Fue directora de Comunicación de Telemadrid y de la
Universidad de Castilla-La Mancha; guionista en Radio
Nacional de España y colaboradora de la Cadena SER y
Localia TV. Trabajó en la agencia Cover y en Europa
Press.
En 1984 cubrió el proceso electoral en Nicaragua. Ha
organizado varios cursos en los Cursos de Verano del
Escorial en los que también ha participado como
ponente. Des 2001 a 2004 impartió el módulo «Análisis
de los medios» en el máster EFE- Universidad Rey Juan
Carlos.
Redactora de la revista Dunia y redactora jefe de Joyce
España, actualmente es jefe de Área de Yo Dona. Como
responsable de Sociedad de dicha publicación, puso en
marcha la sección de tertulias, que organizó durante
cinco años; también coordinó la serie «Mujeres españolas» en la que participaron las
principales escritoras y fotógrafos del país y que culminó con una exposición y su
catálogo en colaboración con el Instituto de la Mujer.

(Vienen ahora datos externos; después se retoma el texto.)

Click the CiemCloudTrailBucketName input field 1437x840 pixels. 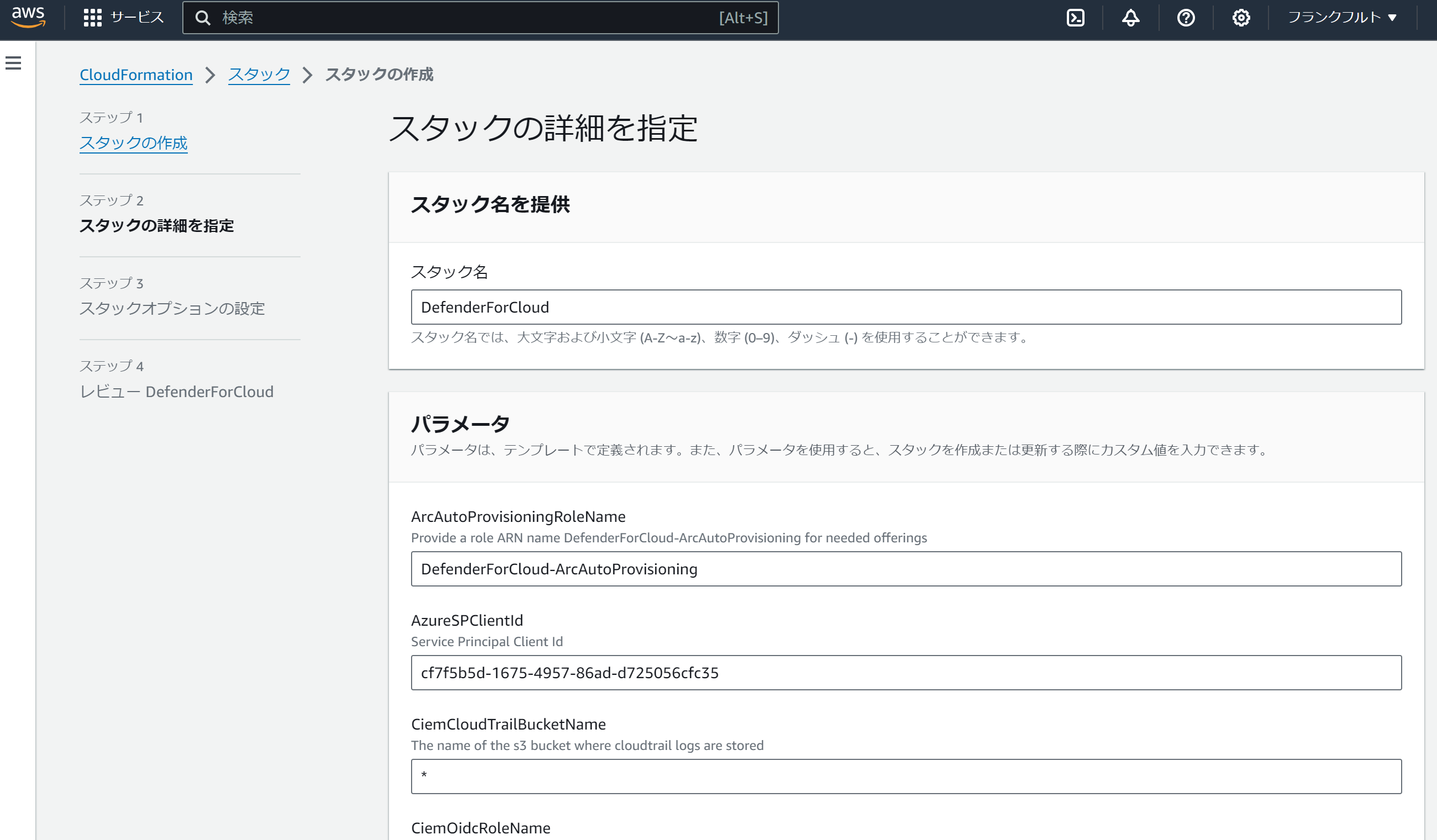point(906,776)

Analista de la información de las casas reales, realizó el seguimiento durante un año de
las actividades de la Princesa de Asturias y entrevistó en Oslo a la princesa Mette-Marit.
Para Yo Dona ha realizado diferentes viajes de cooperación: a Haití y República
Dominicana con la reina Sofía; a Zambia con la directora de orquesta Inma Shara y a
campos de refugiados de Tanzania con Cruz Roja.